In [1]:
import pandas as pd
import numpy as np

from gensim.models import KeyedVectors
import pickle

from library import w2v_modeling as wm, utils_wt as uwt

In [2]:
wm.build_w2v_model()

Start building Word2Vec models...
The length of the english to indonesia training dictionary is 5000
The length of the english to indonesia test dictionary is 1500
Models have been built and stored into model directory!


In [2]:
en_embeddings_subset = pickle.load(open("model/en_embeddings.p", "rb"))
id_embeddings_subset = pickle.load(open("model/id_embeddings.p", "rb"))

In [3]:
en_id_train = uwt.get_dict_en_id('RAW/train_test/en-id.train.txt')
print('The length of the English to Indonesian training dictionary is', len(en_id_train))
en_id_test = uwt.get_dict_en_id('RAW/train_test/en-id.test.txt')
print('The length of the English to Indonesian test dictionary is', len(en_id_train))
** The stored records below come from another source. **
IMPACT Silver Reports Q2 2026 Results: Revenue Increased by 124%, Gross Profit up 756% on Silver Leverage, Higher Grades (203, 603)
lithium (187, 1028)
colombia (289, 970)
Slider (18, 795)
The length of the English to Indonesian training dictionary is 5000
The length of the English to Indonesian test dictionary is 5000


In [4]:
X_train, Y_train = uwt.get_matrices(en_id_train, id_embeddings_subset, en_embeddings_subset)

In [5]:
R_train = uwt.align_embeddings(X_train, Y_train, train_steps=400, learning_rate=0.95)

loss at iteration 0 is: 989.8128
loss at iteration 25 is: 87.0141
loss at iteration 50 is: 30.7166
loss at iteration 75 is: 19.0784
loss at iteration 100 is: 15.7499
loss at iteration 125 is: 14.5854
loss at iteration 150 is: 14.1179
loss at iteration 175 is: 13.9113
loss at iteration 200 is: 13.8134
loss at iteration 225 is: 13.7644
loss at iteration 250 is: 13.7387
loss at iteration 275 is: 13.7249
loss at iteration 300 is: 13.7171
loss at iteration 325 is: 13.7126
loss at iteration 350 is: 13.7100
loss at iteration 375 is: 13.7084


In [6]:
X_test, Y_test = uwt.get_matrices(en_id_test, id_embeddings_subset, en_embeddings_subset)

---
# MODEL ACCURACY

$$\text{accuracy}=\frac{\#(\text{correct predictions})}{\#(\text{total predictions})}$$

In [7]:
acc = uwt.test_vocabulary(X_test, Y_test, R_train)
print("accuracy on test set is {:.3f}%".format(acc*100))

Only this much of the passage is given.